A construção de uma escola constitui uma narrativa escrita a várias mãos, com diferentes tempos, convicções e intensidades. Dentro do DARQ, o posicionamento do corpo docente relativamente a uma suposta identidade da Escola de Coimbra não é consensual. Paulo Providência, professor em Coimbra desde 1990, fala-nos dessa dificuldade: “Construir um consenso entre um campo sempre diverso de um conjunto vasto de participantes é por natureza difícil.” Do seu ponto de vista, Paulo Providência acredita na operatividade de “uma escola enquanto um conjunto de problemáticas centradas no ensino, na investigação teórica, na investigação pela prática, ou por uma abordagem específica da prática”. Nesse sentido, avança com um programa: “A identidade do DARQ, que não sei se é a Escola de Coimbra, é feita de um conjunto de investimentos identitários, que poderão vir a construir uma escola: uma abordagem que privilegia os contextos históricos no projecto, uma presença forte das ciências sociais, uma convergência de visões diversas, um radical aprofundamento do projecto que vem da academia, uma aproximação às práticas artísticas.”
Relativamente à existência ou não de uma Escola de Coimbra, Nuno Grande não tem dúvidas: “A ‘Escola de Coimbra’ existe, mas não é uma bandeira ideológica ou uma arma regionalista, nem um fim em si mesma ou um ponto de chegada. É antes um princípio, um lugar de partida, de onde se sai para abraçar o mundo, como o fazem tantos ex-alunos hoje a trabalhar, com enorme aceitação, em ateliers de diversos países.”
Nuno Grande defende então uma “escola de cruzamentos”, na qual se cruzam e combinam “diversas forças em jogo”, entre prática e teoria, entre projecto e história, entre arquitectura e cidade: “A escola em que eu acredito vive de cruzamentos e não de individualismos; aposta em métodos, não em estilos.”

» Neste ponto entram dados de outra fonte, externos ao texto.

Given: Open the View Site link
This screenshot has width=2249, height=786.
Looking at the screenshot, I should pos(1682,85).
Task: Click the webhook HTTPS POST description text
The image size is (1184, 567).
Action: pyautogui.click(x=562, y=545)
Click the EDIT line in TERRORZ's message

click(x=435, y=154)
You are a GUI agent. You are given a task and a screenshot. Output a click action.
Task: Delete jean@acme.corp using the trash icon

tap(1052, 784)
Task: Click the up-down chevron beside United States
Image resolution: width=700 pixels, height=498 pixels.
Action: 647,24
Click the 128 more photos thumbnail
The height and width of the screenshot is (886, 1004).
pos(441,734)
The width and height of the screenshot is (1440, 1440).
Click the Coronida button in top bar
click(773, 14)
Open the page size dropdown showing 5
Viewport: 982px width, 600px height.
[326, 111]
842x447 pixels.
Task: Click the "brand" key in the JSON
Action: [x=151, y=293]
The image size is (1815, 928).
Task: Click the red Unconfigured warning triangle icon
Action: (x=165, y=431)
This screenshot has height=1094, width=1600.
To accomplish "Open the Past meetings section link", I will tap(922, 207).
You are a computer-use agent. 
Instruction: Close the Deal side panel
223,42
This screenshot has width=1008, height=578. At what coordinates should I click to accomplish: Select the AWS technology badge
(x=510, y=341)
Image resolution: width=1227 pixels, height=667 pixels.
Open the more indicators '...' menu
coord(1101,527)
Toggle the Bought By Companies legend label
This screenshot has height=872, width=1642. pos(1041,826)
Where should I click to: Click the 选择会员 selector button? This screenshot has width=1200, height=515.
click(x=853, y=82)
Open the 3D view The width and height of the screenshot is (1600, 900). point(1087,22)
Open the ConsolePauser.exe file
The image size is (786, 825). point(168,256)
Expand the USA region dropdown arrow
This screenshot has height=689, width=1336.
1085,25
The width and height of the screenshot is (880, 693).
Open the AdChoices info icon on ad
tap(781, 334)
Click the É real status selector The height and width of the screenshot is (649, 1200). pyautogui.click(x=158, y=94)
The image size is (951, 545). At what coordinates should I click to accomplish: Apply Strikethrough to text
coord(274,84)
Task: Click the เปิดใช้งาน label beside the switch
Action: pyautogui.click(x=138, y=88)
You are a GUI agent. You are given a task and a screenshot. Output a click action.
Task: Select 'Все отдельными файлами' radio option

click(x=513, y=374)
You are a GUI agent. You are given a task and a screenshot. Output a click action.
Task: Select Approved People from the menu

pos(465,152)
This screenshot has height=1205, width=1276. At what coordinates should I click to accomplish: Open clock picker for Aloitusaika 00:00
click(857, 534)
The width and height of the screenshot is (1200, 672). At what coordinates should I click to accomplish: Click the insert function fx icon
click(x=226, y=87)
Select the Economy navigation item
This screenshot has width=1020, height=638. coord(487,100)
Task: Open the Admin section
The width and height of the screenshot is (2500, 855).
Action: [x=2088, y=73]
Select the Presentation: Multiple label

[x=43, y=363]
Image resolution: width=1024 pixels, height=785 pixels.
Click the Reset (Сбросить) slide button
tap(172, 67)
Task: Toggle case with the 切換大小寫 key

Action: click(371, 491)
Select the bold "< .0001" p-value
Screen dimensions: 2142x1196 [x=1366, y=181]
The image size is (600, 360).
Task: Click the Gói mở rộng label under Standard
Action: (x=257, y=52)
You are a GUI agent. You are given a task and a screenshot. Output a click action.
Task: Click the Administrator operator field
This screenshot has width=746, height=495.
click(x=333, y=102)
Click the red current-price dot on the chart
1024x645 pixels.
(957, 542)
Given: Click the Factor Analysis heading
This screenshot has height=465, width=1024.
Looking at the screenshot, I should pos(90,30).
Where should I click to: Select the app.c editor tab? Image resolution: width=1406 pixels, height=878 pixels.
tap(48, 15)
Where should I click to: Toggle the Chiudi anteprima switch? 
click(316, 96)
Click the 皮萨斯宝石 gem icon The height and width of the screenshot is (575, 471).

Jorge Figueira aproxima-se do mesmo entendimento: “Entendo ‘escola’ no sentido de um cruzamento particular — de pessoas, contexto, tempo — que toca num nervo, responde a exigências que estão no ar e lhes dá forma e sentido. Uma ‘escola’ de arquitectura enquanto culto de um estilo será hoje anacrónico, mas continua a ser fundamental imaginar que uma ‘escola’ possa acontecer, enquanto resposta e desafio ao nosso tempo.” Jorge Figueira refere que em Coimbra existe “um grupo de professores – muito diferentes entre si –, com uma consciência particular da necessidade de imaginar uma ‘escola’, não podendo e não querendo ser do Porto ou de Lisboa.” Sem pôr em causa a centralidade do ensino de projecto de arquitectura, Jorge Figueira defende que em Coimbra o “desejo de imaginar uma escola” levou a “acentuar a história, a teoria, a crítica, o pensamento, como lugares que poderiam ser ampliados e redesenhados.”
Gonçalo Canto Moniz, um dos primeiros professores do DARQ formado em Coimbra, reforça também a vertente da escola associada ao pensamento: “Mais do que construir uma escola-atelier, onde a relação entre a escola e a profissão do arquitecto é muito próxima, Coimbra construiu uma escola-laboratório, privilegiando a relação entre a escola e a produção de conhecimento científico e cultural. O melhor exemplo disto é a criação, quase simultânea, de actividade editorial dos docentes, com a revista Em cima do joelho, e dos alunos, com a revista NU.” Para Gonçalo Canto Moniz, o espaço do claustro do edifício do Colégio das Artes é também responsável pela construção de uma determinada escola: “Um outro factor identitário da Escola de Coimbra é o seu espaço de aprendizagem, um espaço físico e social que promove a coesão do grupo e se afirma como espaço colectivo.”
Como nota final, o actual director do DARQ, José António Bandeirinha, revela a complexidade da questão ao recordar palavras de Fernando Távora: “Pensar demasiado na identidade é o modo mais límpido de atestar a ausência de uma identidade.” Como nos alertou Paulo Providência, “talvez os próximos vinte anos permitam esclarecer como se constrói uma escola com tudo isto.”